Are you thinking about adding a tripod to your photography equipment? Before you go out and buy the first tripod you see, check out this funny video by DigitalRev TV that looks at the pros and cons of tripods to find out if you really need one:
1. Stability. Three legs are always more stable than two. Camera shake can completely ruin a photo and people can’t help shake (no matter how steady we think our hands are). A good tripod doesn’t shake.
2. Slows down your work flow. Having to set up a tripod stops you from being trigger happy and just shooting random, pointless scenes. A tripod forces you to slow down, and think about the scene, light, and settings.

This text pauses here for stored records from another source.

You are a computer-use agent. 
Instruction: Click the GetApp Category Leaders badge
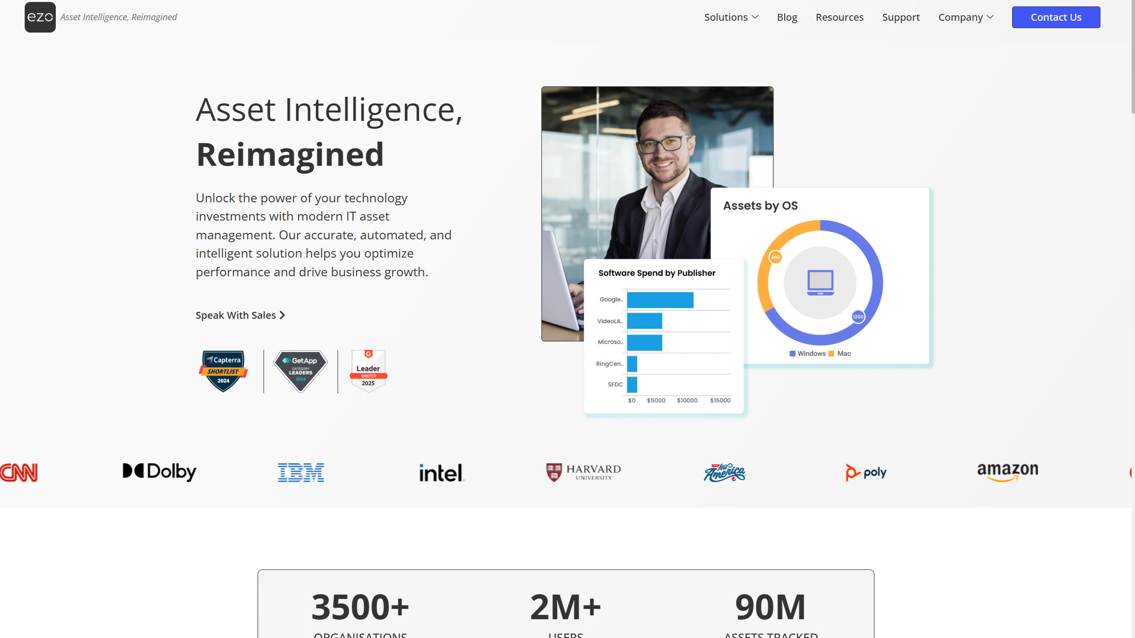(301, 371)
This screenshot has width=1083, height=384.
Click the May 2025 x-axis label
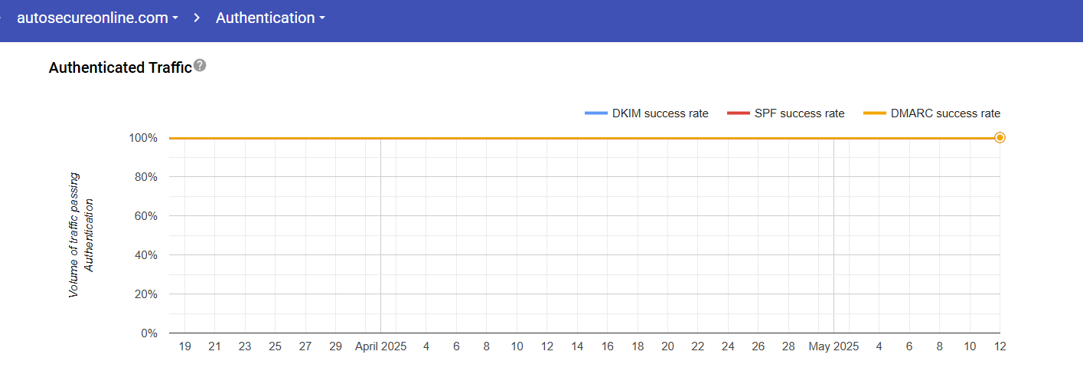[x=833, y=346]
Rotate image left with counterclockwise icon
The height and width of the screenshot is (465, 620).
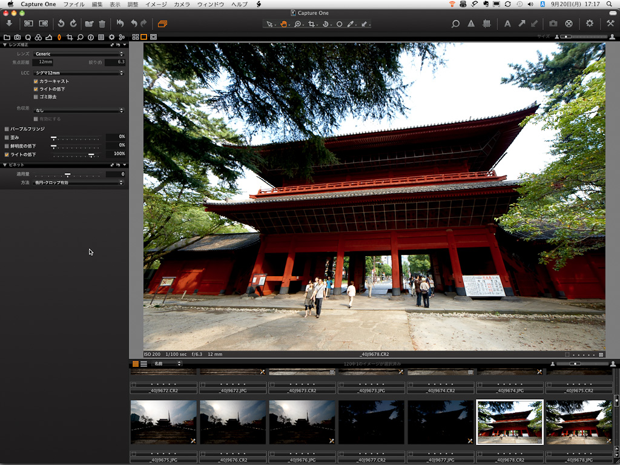coord(61,24)

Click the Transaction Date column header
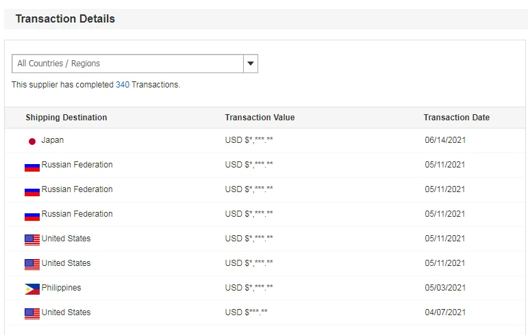click(x=456, y=118)
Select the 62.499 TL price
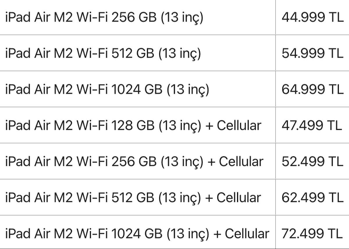Viewport: 349px width, 249px height. (x=312, y=198)
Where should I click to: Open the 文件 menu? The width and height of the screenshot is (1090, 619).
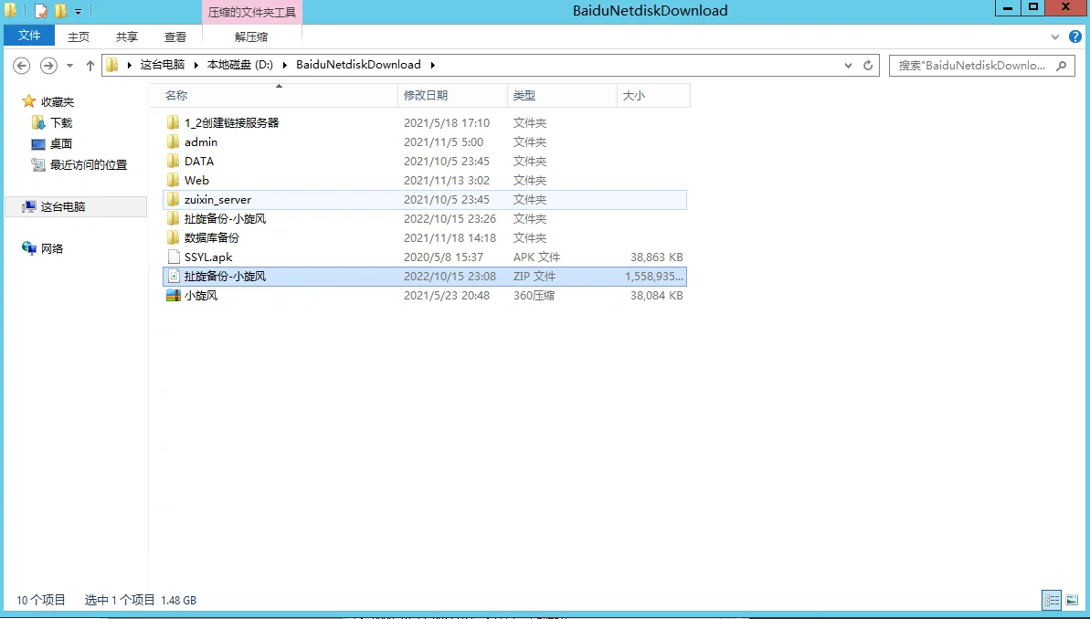pyautogui.click(x=29, y=36)
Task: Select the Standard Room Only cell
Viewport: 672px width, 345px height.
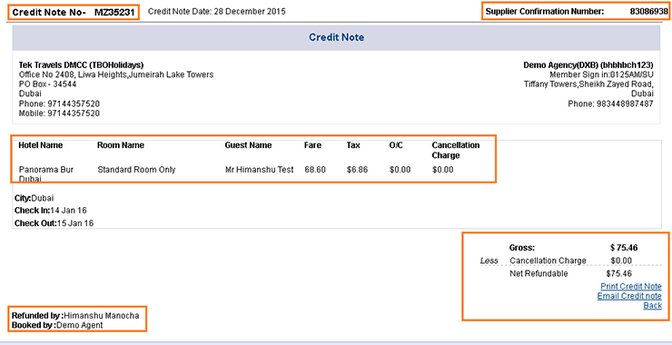Action: tap(136, 170)
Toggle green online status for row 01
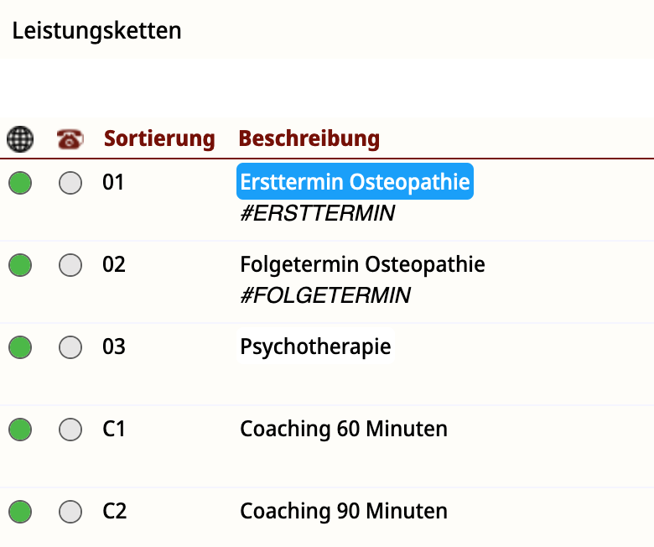 (20, 183)
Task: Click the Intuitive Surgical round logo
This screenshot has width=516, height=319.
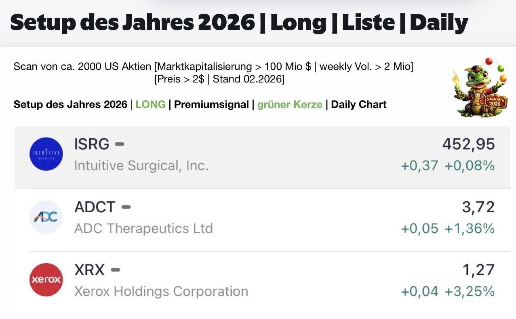Action: coord(46,154)
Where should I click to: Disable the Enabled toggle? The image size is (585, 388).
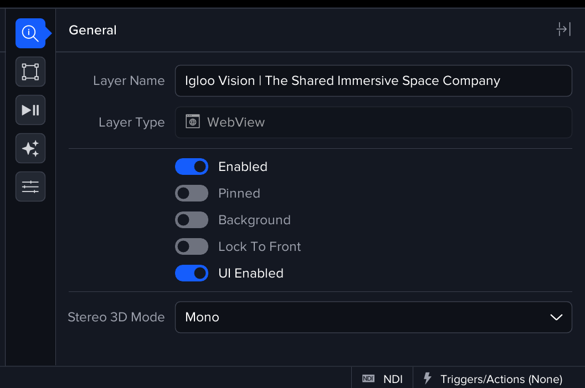point(192,167)
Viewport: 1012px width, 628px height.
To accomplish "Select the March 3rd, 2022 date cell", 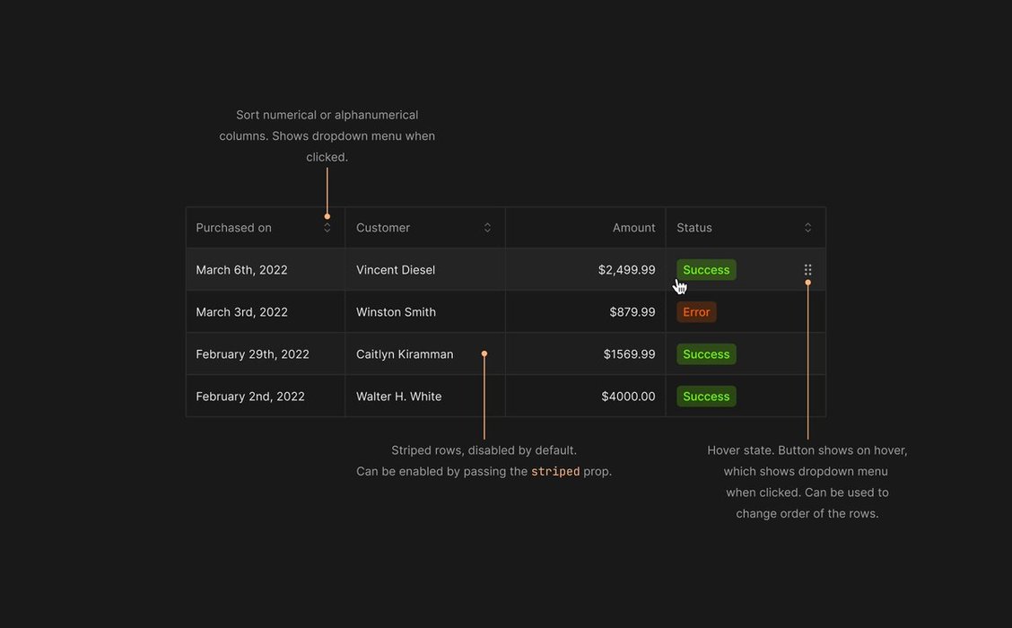I will click(x=241, y=312).
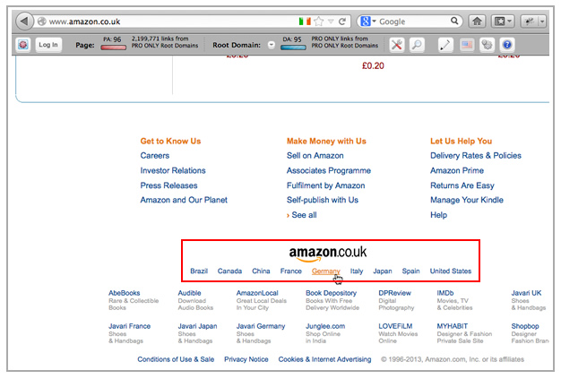Click the magnifying glass toolbar icon

(x=417, y=44)
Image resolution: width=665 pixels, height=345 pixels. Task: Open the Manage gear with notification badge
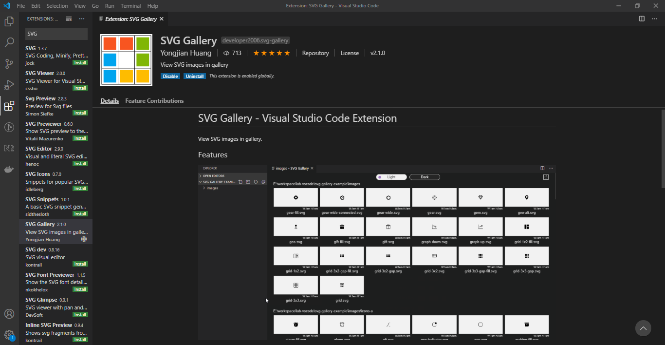pyautogui.click(x=9, y=335)
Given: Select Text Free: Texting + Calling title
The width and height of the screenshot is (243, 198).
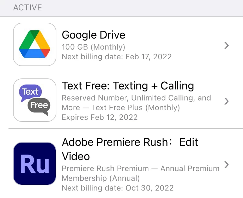Looking at the screenshot, I should coord(128,86).

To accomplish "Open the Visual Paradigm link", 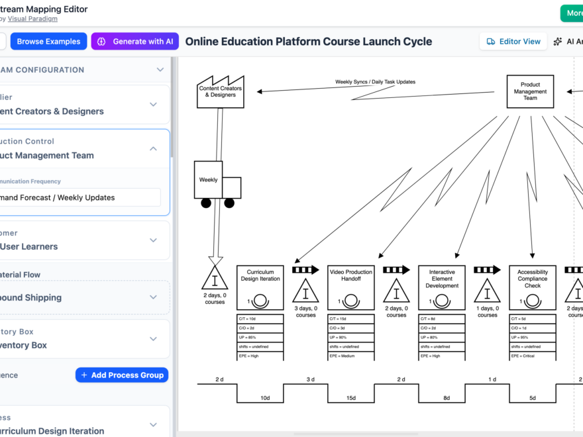I will pyautogui.click(x=32, y=18).

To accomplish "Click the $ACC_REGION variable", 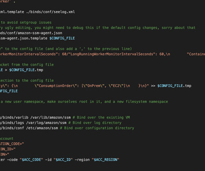I will coord(105,160).
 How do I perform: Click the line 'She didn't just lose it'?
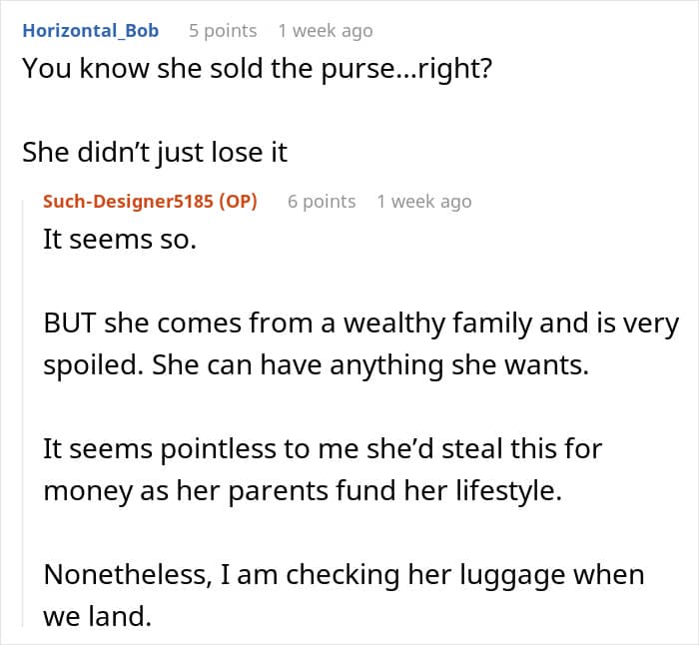[x=154, y=152]
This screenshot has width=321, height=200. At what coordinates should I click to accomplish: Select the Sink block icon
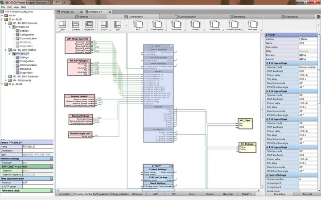118,24
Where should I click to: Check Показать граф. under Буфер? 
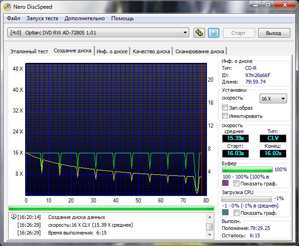(x=237, y=183)
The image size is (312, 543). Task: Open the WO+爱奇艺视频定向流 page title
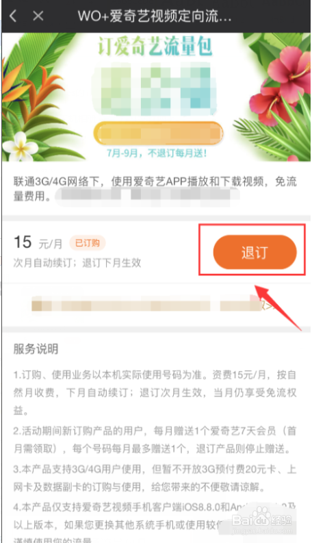pyautogui.click(x=154, y=16)
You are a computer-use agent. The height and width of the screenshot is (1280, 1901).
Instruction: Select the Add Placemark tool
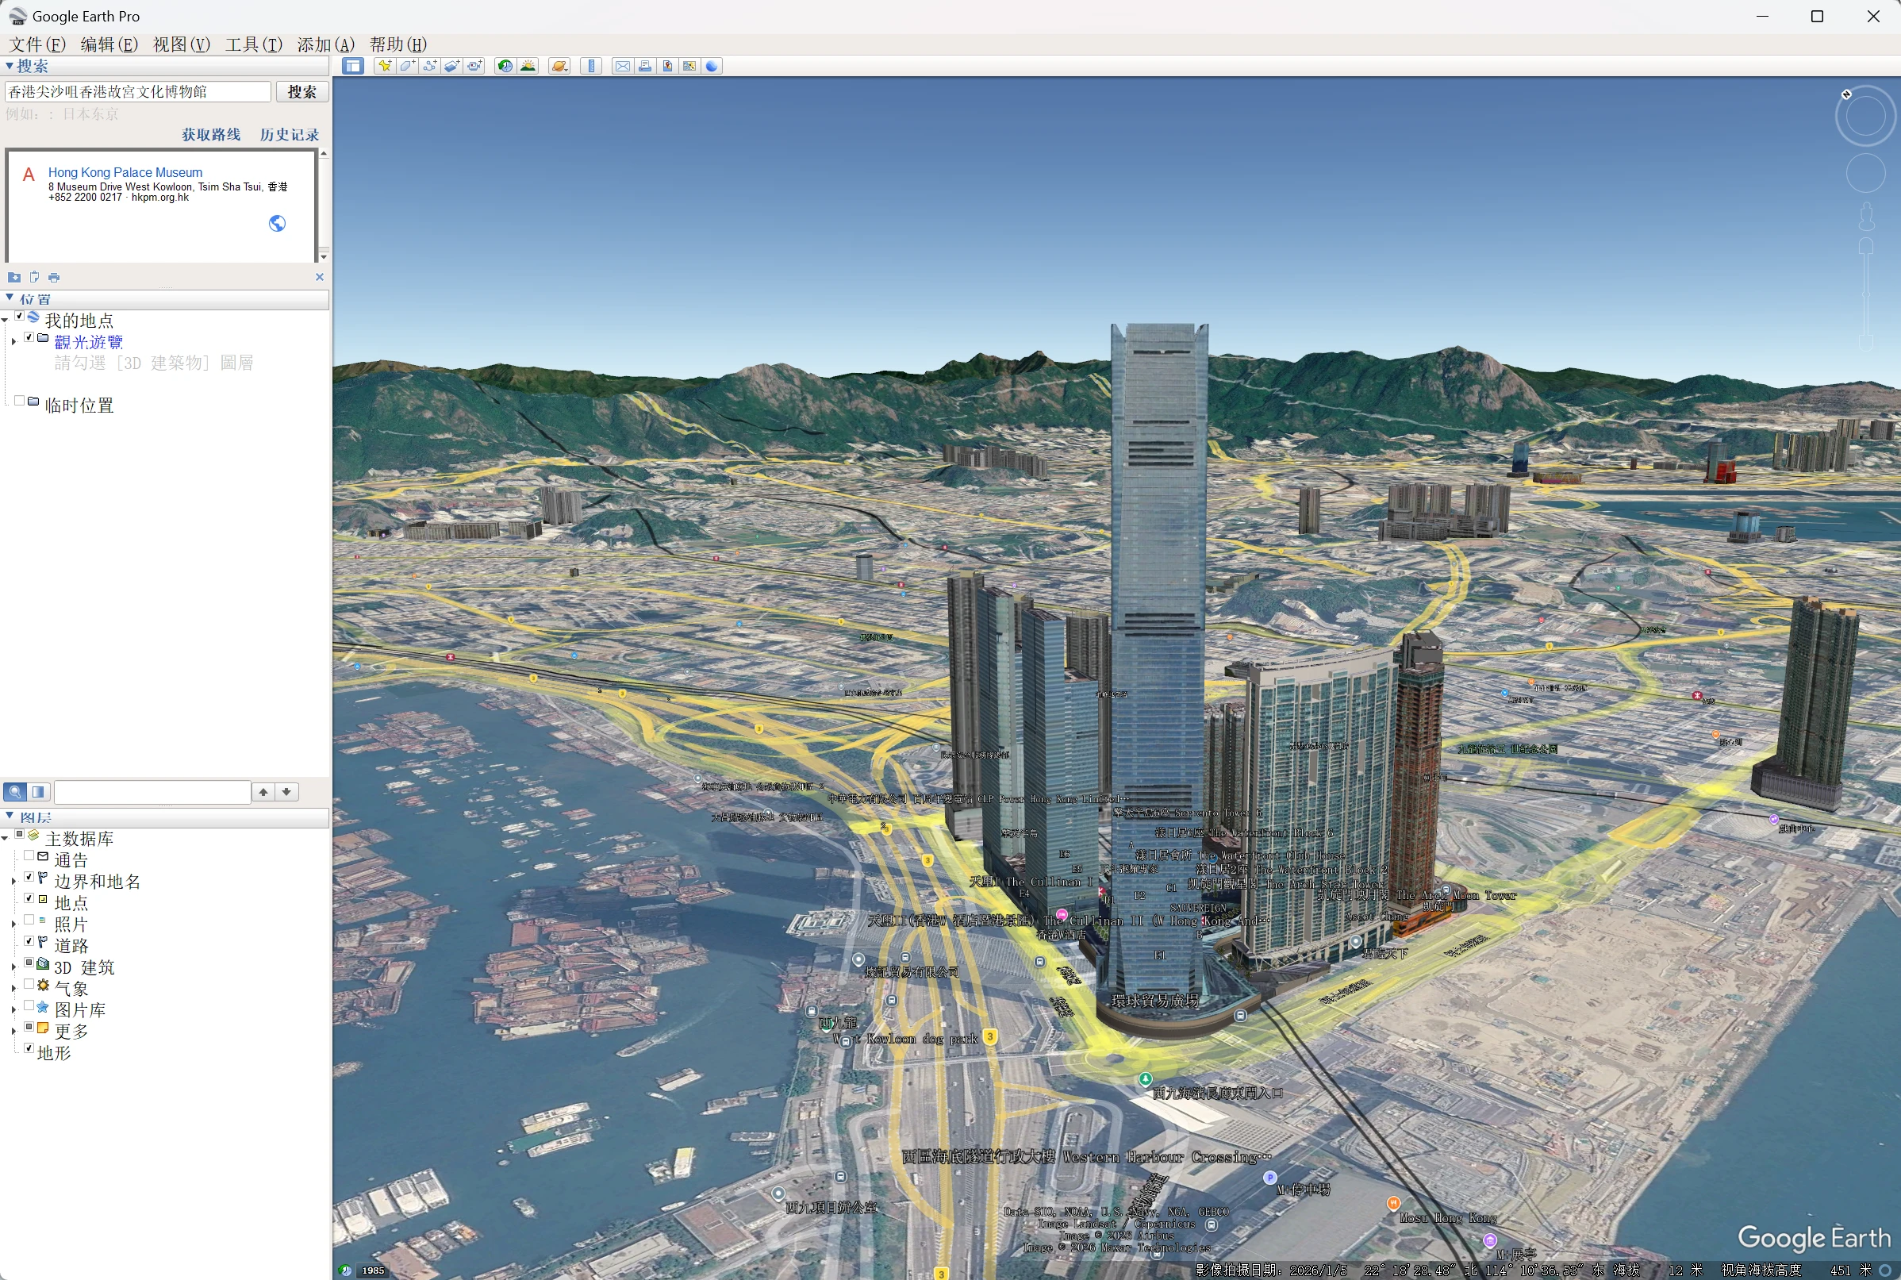point(384,66)
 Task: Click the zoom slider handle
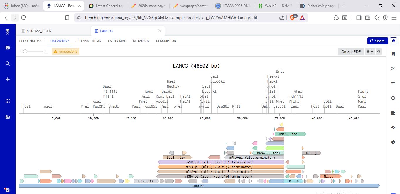(25, 51)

3. Good for long exposure, HDR, and double exposure. A high quality tripod ensures stability. Plus, you can always hang something heavy from the bottom to weigh it down even more. Enable mirror-lockup and use a remote to further guarantee zero movement. Even the slightest vibration can mess up your image, so a good, strong, sturdy tripod is the first step in getting sharp shots.
4. A must when shooting video. You definitely need a tripod for video shooting, unless you’re going for a gritty look or shooting documentary or reality TV style. But, for smooth panning and timelapses, for example, you need a tripod.
5. Goes extra low, extra high. Tripods can be adjusted to hold your camera at different levels. They can get down super low to the ground so you don’t have to, and you can set them up high to get high-up shots.
1. Not worth it if you can’t get a good one. If you can’t afford a good, quality tripod, then don’t bother. Cheaply manufactured tripods are likely to wobble. There’s no point in wasting your money; wait until you can afford a good one.
2. Slows you down. If it takes too long to set up the tripod, you’re more likely to miss a good shot.
3. Tripod police. Tripods are strictly prohibited in some places, so having one on you will just create hassle. Smuggling a tripod in is not easy and if you get caught, you’re just going to get kicked out or even fined. Even if it’s not prohibited, using a tripod in a crowded place is not always appropriate—it just makes you in the way more.
4. Tripods are clumsy. They can be awkward to carry around, hitting people and objects and just getting in the way.
5. Could be an expensive accident. Sometimes—if you’re in a really crowded place, or have the tripod set up in a not-so-safe position, or are just not careful—accidents happen. You don’t want a slip or bump to knock the tripod over and risk smashing an expensive camera or lens.
The point is, while tripods come with many benefits that allow you to get clear, sharp images, sometimes carrying around a tripod can actually be a hindrance. It just depends on you, your preferred style and your shooting habits. Weigh the pros and cons before you invest in a tripod. In other words, think twice before you spend a lot of money on something you may not even need.